Lanfranco Caminiti “Senza”, presentazione

Raccontare il dolore, raccontare l’assenza della persona amata. Non è facile senza cadere nell’ enfasi, ma raccontando con verità e delicatezza, quella derivata dal pudore che nasce dal sentimento. I ricordi si alternano alle terribili fasi del presente, i ricordi per rivivere momenti di quotidianità e solo dentro i quali chi non c’è più ritorna con tutta la vividezza del reale. Chi non c’è più fisicamente c’è sempre nella forza della memoria che come una prigione dorata sa mantenere in vita chi abbiamo amato.

Paura di perdere i ricordi? Cosa può spingere chi affronta il dolore a scriverne?

Non è facile raccontarlo ma dà sicuramente senso all’esistenza di chi è sopravvissuto. Un diario, quello di Caminiti, una pagina dedicata per accettare l’assenza, per colmare quel vuoto incolmabile?

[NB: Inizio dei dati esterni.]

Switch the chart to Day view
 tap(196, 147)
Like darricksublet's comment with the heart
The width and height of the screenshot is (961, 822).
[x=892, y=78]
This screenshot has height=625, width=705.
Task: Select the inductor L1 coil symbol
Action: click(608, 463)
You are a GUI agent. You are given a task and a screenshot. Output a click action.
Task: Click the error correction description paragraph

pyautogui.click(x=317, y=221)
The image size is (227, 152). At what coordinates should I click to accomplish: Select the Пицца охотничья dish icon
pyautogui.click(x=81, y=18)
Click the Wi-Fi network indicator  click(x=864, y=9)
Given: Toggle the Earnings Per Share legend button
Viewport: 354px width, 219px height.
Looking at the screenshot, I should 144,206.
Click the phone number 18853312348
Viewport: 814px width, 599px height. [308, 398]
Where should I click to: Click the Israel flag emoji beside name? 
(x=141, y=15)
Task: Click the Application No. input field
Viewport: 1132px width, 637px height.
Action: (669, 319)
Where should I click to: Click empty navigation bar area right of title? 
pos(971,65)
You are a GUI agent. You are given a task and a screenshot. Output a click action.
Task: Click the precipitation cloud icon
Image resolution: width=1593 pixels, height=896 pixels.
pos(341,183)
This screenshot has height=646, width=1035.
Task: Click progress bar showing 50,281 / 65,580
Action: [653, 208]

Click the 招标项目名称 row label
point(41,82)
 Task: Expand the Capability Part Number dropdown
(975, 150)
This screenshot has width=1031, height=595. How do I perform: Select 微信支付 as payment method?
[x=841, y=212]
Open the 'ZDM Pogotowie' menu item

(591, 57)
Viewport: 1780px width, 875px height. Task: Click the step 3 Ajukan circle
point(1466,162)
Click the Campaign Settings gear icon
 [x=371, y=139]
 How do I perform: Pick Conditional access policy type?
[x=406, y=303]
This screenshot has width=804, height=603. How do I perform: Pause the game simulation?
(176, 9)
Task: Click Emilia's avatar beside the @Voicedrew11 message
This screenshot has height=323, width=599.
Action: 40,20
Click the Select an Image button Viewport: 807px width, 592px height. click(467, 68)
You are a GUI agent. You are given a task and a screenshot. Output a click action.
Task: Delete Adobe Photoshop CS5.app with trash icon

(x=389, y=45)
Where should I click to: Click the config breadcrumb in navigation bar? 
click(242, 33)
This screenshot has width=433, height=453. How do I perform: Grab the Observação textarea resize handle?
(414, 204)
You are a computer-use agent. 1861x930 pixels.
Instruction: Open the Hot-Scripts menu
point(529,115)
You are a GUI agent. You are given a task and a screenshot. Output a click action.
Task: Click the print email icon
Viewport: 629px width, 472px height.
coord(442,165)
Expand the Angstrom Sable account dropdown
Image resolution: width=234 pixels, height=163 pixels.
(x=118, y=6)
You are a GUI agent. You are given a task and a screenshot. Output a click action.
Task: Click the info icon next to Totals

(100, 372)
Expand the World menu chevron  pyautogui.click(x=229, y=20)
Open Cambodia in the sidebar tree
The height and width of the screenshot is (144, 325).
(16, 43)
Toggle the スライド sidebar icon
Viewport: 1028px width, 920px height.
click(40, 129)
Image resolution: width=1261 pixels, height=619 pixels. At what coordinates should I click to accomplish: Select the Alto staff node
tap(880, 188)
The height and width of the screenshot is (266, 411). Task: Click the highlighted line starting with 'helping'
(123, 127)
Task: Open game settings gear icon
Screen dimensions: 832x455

“Si può scrivere del dolore in molti modi ma solo uno richiede, oltre al talento, anche coraggio: quello che non mira a descrivere per esorcizzare o a condividere per superare, ma piuttosto a scavare nella sofferenza fino a raggiungerne il nucleo incandescente per poi attraversarlo. Col rischio di bruciare e la certezza di uscirne comunque ustionati. (da Andrea Colombo, nella pagina Cultura del Manifesto on line.)

Da Minimum Fax

«L’avrebbero vestita le sue nipoti. Io diedi loro l’abito che aveva comprato da poco e una camicia di percalle. L’abito era rosa antico e smanicato. E Paola non girava mai a braccia nude, le sembrava poco elegante».
Comincia così questo romanzo, con poche misurate parole che segnano l’ingresso di un uomo nel tempo che segue alla scomparsa della persona amata. E il tempo che segue è un elenco di luoghi, oggetti, libri, episodi. […]
Una lettera postuma, ma anche un’agenda del vuoto, lo stupore dei posti che sopravvivono, l’insofferenza per l’egoismo che si annida persino nel dolore. E, infine, un apprendistato della solitudine, in un mondo improvvisamente desertificato, dove tuttavia, attraverso la scrittura, l’amore sopravvive anche nell’assenza.